Daily Market Highlights (13.05.11)

  • MSE Share Index in positive territory for the third consecutive session with a further 0.3% rise to 3,326.451 points as HSBC, GO and Middlesea trade higher to offset the marginal declines in Grand Harbour Marina and MaltaPost. Meanwhile BOV, IHI and MIA closed unchanged. During the last five sessions, the local equity benchmark edged 0.8% higher as most of the large cap equities ended the week in positive territory whilst the only three negative performing equities in the small-cap category. Download a copy of today’s Equity Market Summary.
  • On the bond market, the Rizzo Farrugia MGS Index edged minimally below the 975 points level but still ended the week 0.1% higher. All subscriptions with respect to the new Malta Government Stock Issues are now closed. The Treasury is expected to publish the respective issue statistics later on this afternoon.
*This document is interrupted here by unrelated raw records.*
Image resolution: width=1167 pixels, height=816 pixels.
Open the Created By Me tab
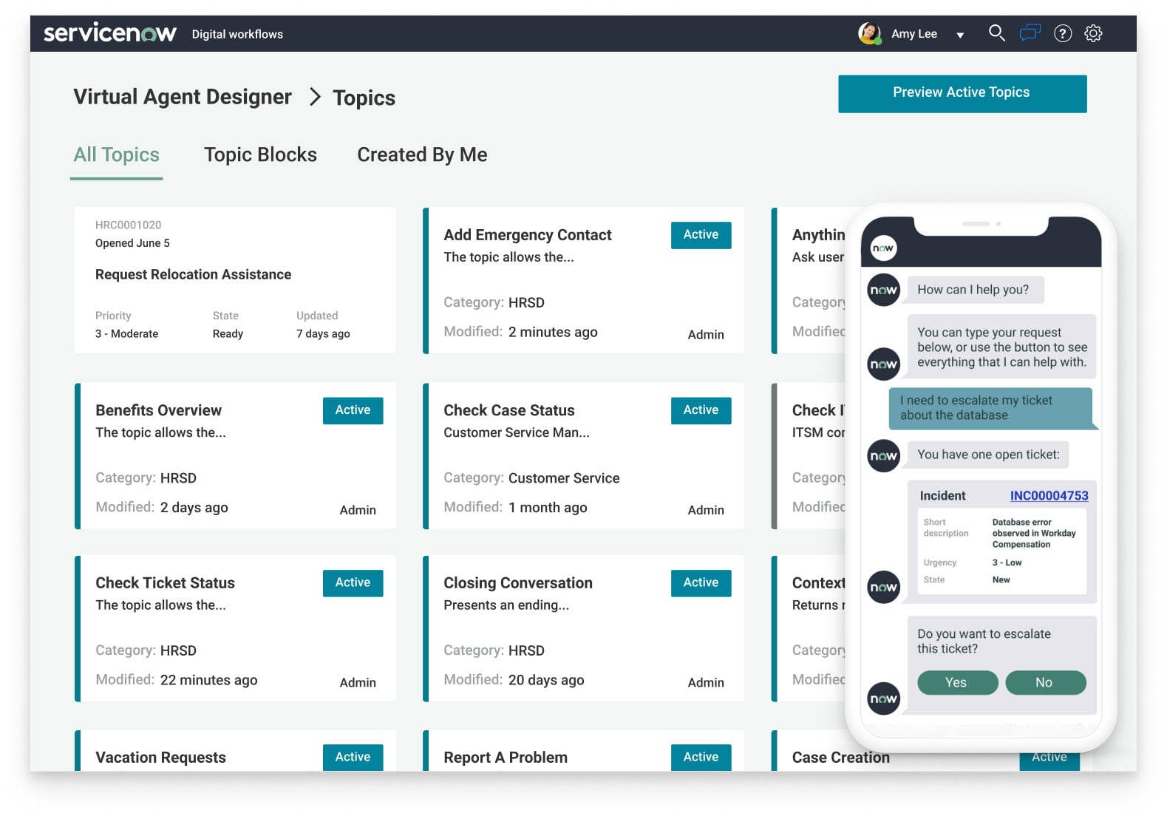pyautogui.click(x=422, y=154)
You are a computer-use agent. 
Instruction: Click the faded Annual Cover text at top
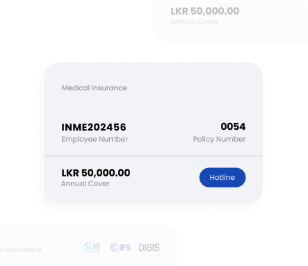tap(195, 22)
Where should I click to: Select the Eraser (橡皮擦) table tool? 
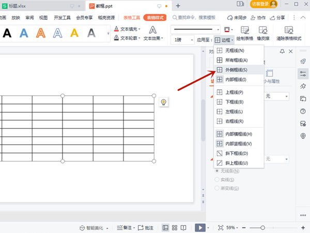tap(263, 33)
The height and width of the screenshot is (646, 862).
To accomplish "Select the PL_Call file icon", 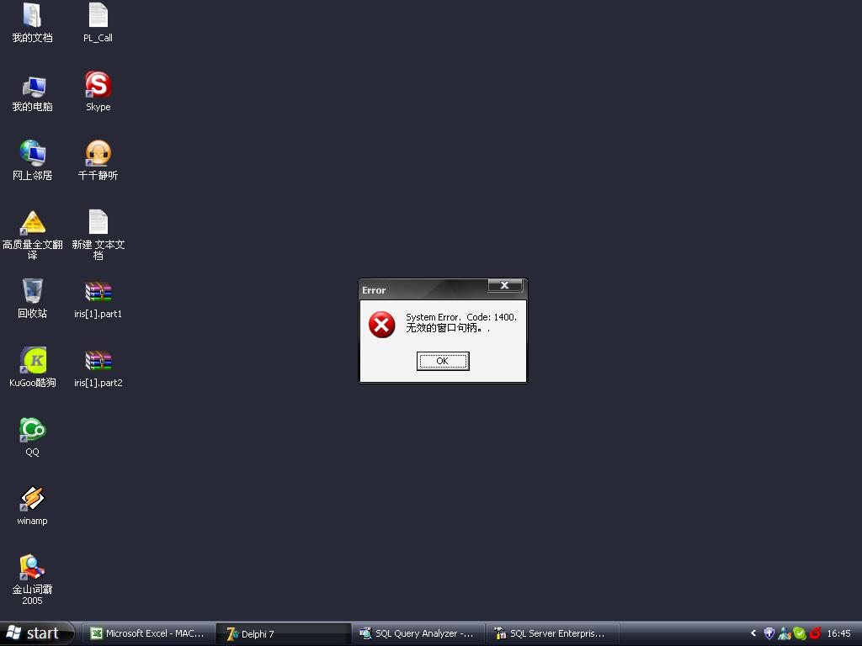I will point(98,17).
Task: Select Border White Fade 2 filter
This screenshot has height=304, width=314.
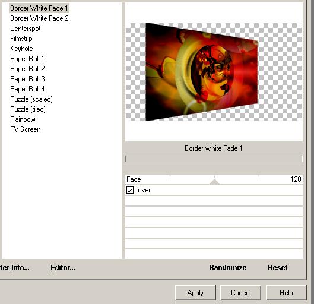Action: click(x=39, y=18)
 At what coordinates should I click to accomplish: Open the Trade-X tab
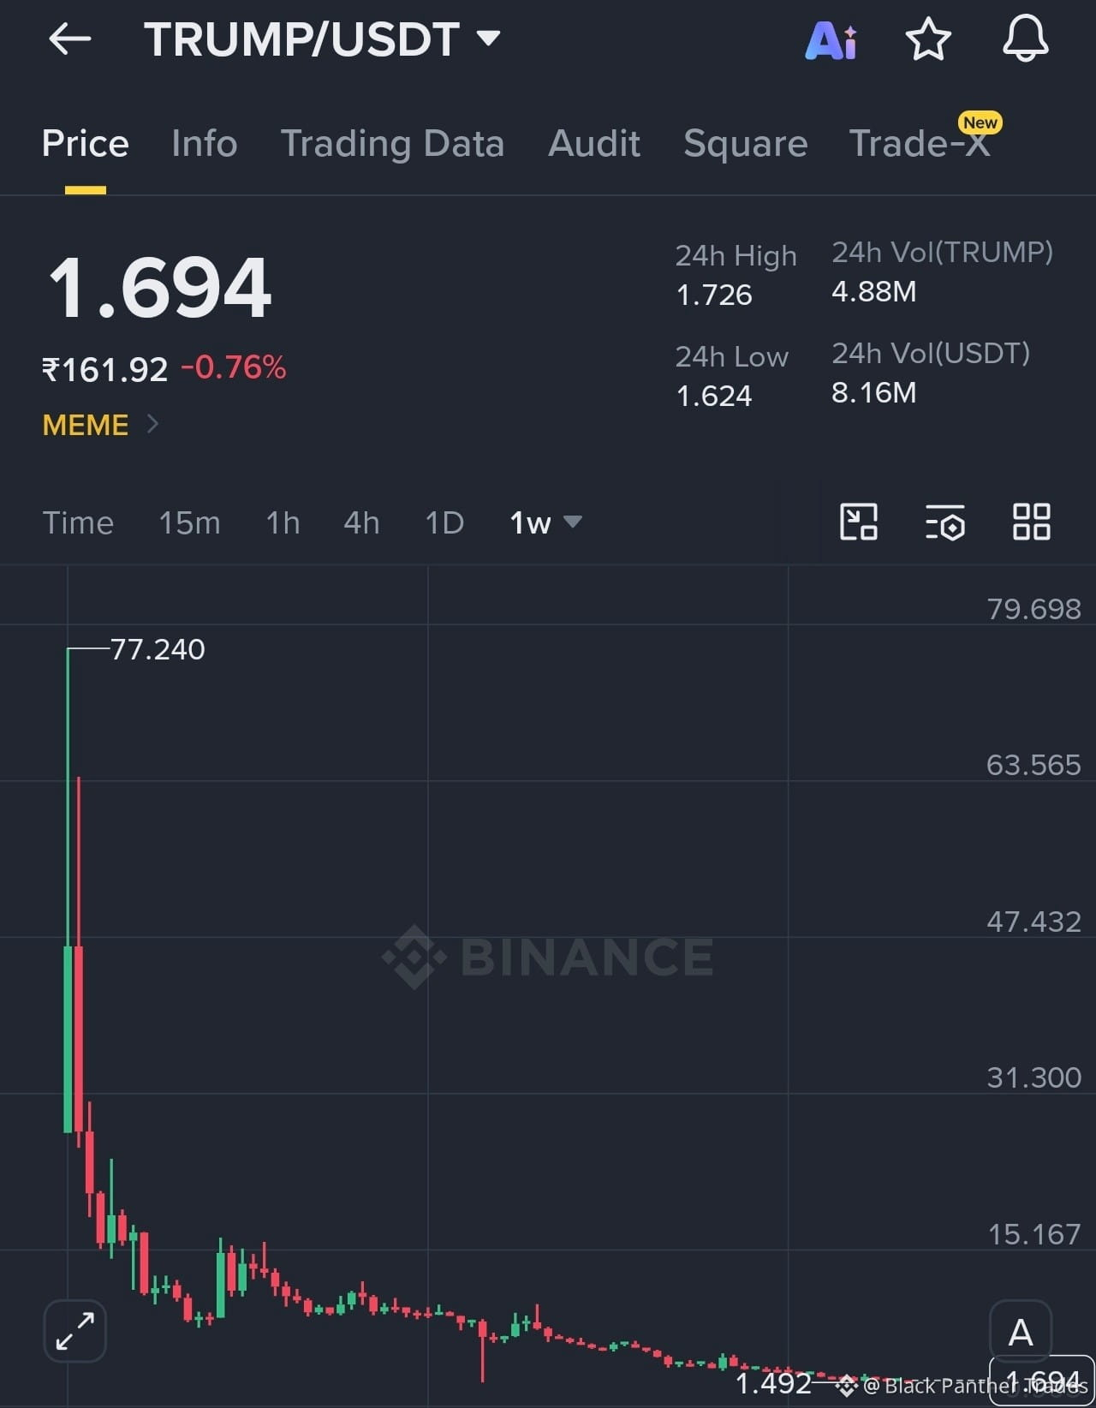click(x=920, y=143)
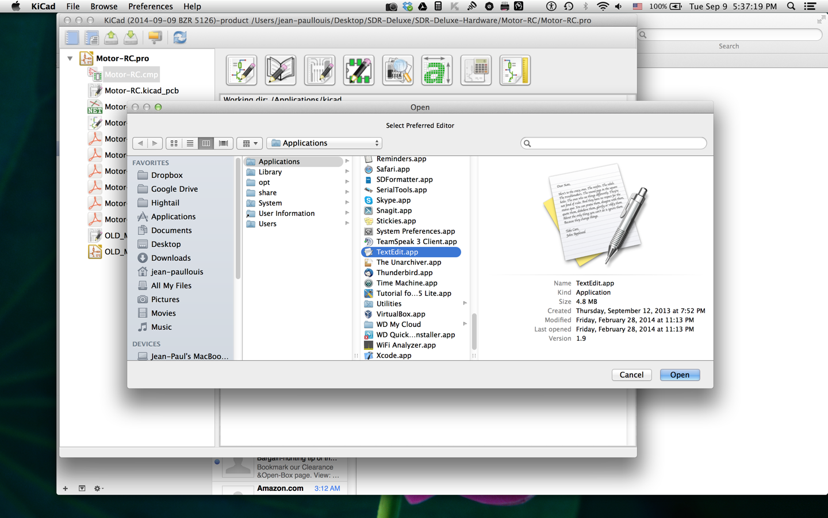Switch file dialog to Cover Flow view
The width and height of the screenshot is (828, 518).
223,143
  • During this morning’s session, HSBC’s share price was lifted 0.7% higher to €2.96 across three trades totalling 16,200 shares. Immediately after the closing of today’s session, the bank published its Interim Statement which revealed a continued positive performance since the start of the year. The Directors explained that the Bank generated higher income levels but also incurred more costs due to the on-going business expansion and transformation. The Bank also incurred higher loan impairments but not as much as forecasted. In conclusion the Directors reiterated that HSBC Malta maintained a strong liquidity, a stable loan-to-deposit ratio together with capital ratios which are well above regulatory requirements. HSBC’s equity ended the week 0.3% higher.
  • Meanwhile BOV maintained the gains registered earlier this week as a further 16,449 shares changed hands at the €2.82 level, representing a weekly rise of 0.7%. Further offers unsatisfied at the closing price whilst best bids now pitched at the €2.81 level. The Bank is scheduled to pay the recently announced net interim dividend of €0.0406 per share on 26 May.
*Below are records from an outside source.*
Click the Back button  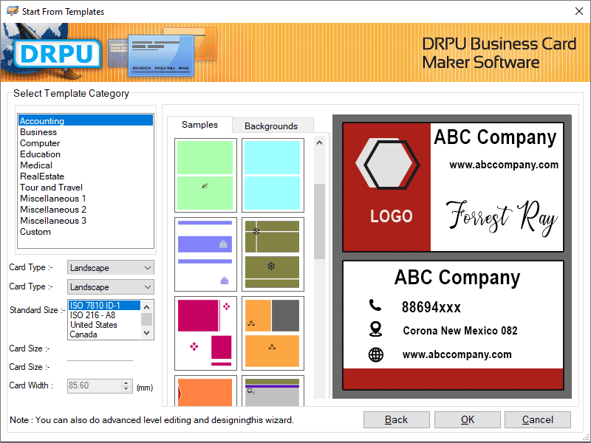pos(396,419)
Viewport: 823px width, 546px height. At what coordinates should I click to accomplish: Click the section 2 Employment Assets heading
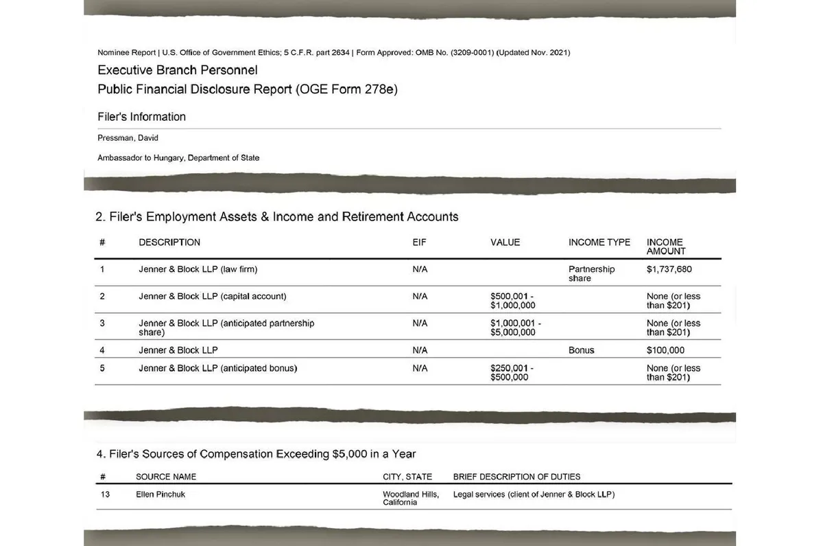tap(276, 217)
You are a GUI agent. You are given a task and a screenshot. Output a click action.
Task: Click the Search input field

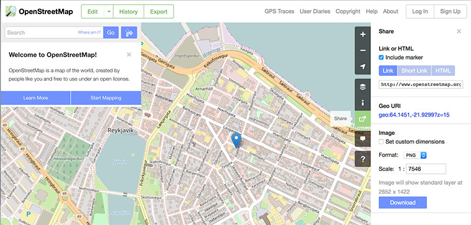pos(54,32)
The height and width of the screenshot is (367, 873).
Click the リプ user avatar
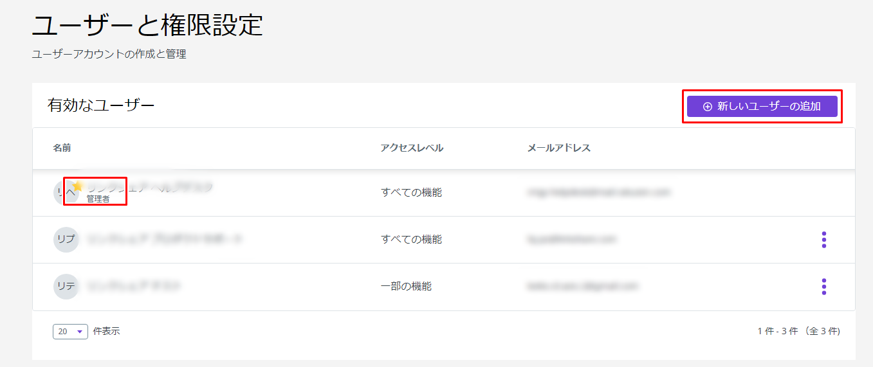coord(66,239)
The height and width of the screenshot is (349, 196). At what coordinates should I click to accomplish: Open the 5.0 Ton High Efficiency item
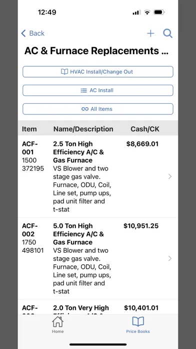[x=98, y=258]
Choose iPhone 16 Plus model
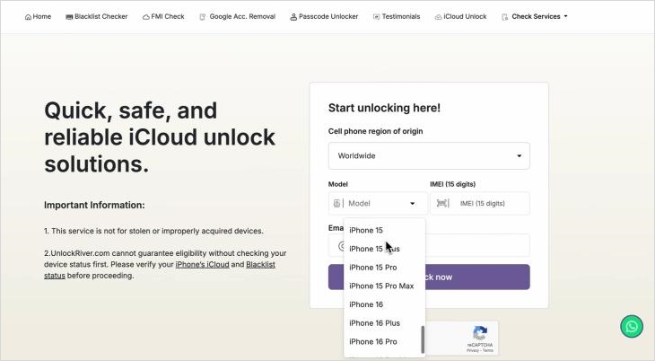Viewport: 655px width, 361px height. coord(374,322)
  • A single trade of 1,000 Middlesea shares transacted at the €1.04 level in anticipation of Mapfre Internacional’s mandatory bid referred to in the Middlesea announcement of 29 April. Further details on this acquisition and mandatory bid available here. BOV, which owns 31.08% of Middlesea, has already declared that it will not accept the bid of Mapfre.
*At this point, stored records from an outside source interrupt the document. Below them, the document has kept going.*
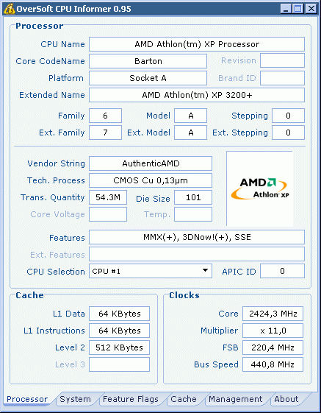Screen dimensions: 321x413
Task: Select the Extended Name text field
Action: 197,95
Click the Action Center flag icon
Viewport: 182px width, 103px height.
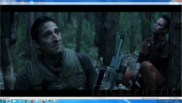[165, 101]
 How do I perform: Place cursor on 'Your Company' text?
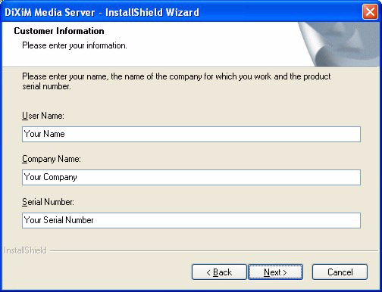click(x=51, y=177)
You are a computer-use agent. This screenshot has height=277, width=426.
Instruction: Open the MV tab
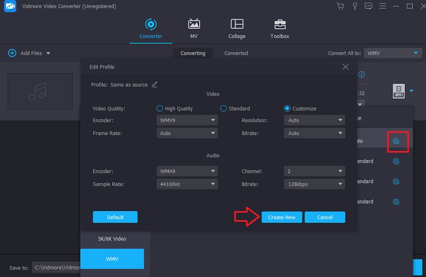194,29
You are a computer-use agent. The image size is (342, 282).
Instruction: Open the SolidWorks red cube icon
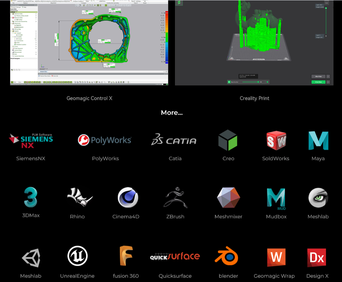(276, 140)
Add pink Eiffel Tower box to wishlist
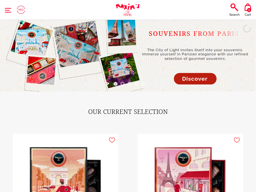Viewport: 256px width, 192px height. point(237,140)
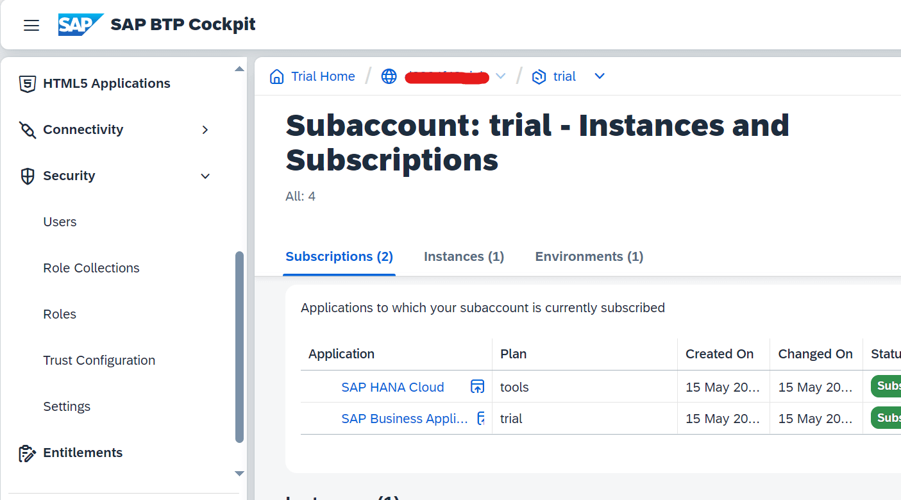Open Trust Configuration from the sidebar

click(x=99, y=360)
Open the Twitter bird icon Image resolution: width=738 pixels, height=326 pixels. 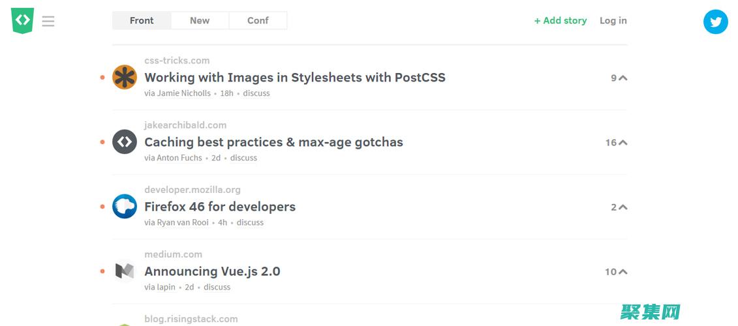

  • GO’s share price up a further 0.8% rise to regain the €1.35 level across ten trades totalling 10,550 shares. Following three consecutive sessions of increases, GO ended the week 4.7% higher – the first weekly positive performance in sixteen weeks. Despite the recent upturn, this share price still remains 30.2% below its value at the beginning of the year. Recently the Group published its Interim Statement revealing increased overall revenue and operating profits from local operations. However the Group failed to give any indication with respect to the financial performance and position of Forthnet, in which it has a substantial investment through its subsidiary Forgendo. Further details available here.
  • No changes in the share prices of IHI and MIA. IHI continued to trade at the €0.70 level with a total of 70,000 shares changing hands today. Increased volumes also evident in MIA as over 20,500 shares were exchanged at the €1.68 level representing a 1.8% rise over the week.
  • Grand Harbour Marina shares active for the first time since October 2010. A small deal of 110 shares executed during this morning’s session at the €1.967 representing a 0.7% drop from the previous closing price.
  • MaltaPost also in negative territory as its share price eased 0.9% lower back to the €1.07 level. Low volumes of 500 shares changed hands today with further offers unsatisfied at the last traded price whilst best bid still pitched at the €1.02 level. Yesterday, MaltaPost published its interim results covering the six months ended 31 March 2011. The postal operator reported a 1.4% increase in revenue to €10.7 million on the back of continued growth in parcel volumes. However, the Company’s profits marginally declined from €1.2 million for the six months ended 31 March 2010 to €1.1 million during the period under review. This drop was due to the increases in mail costs, utility bills and information systems support costs. Similar to previous years, the Directors did not recommend an interim dividend. Further details available here.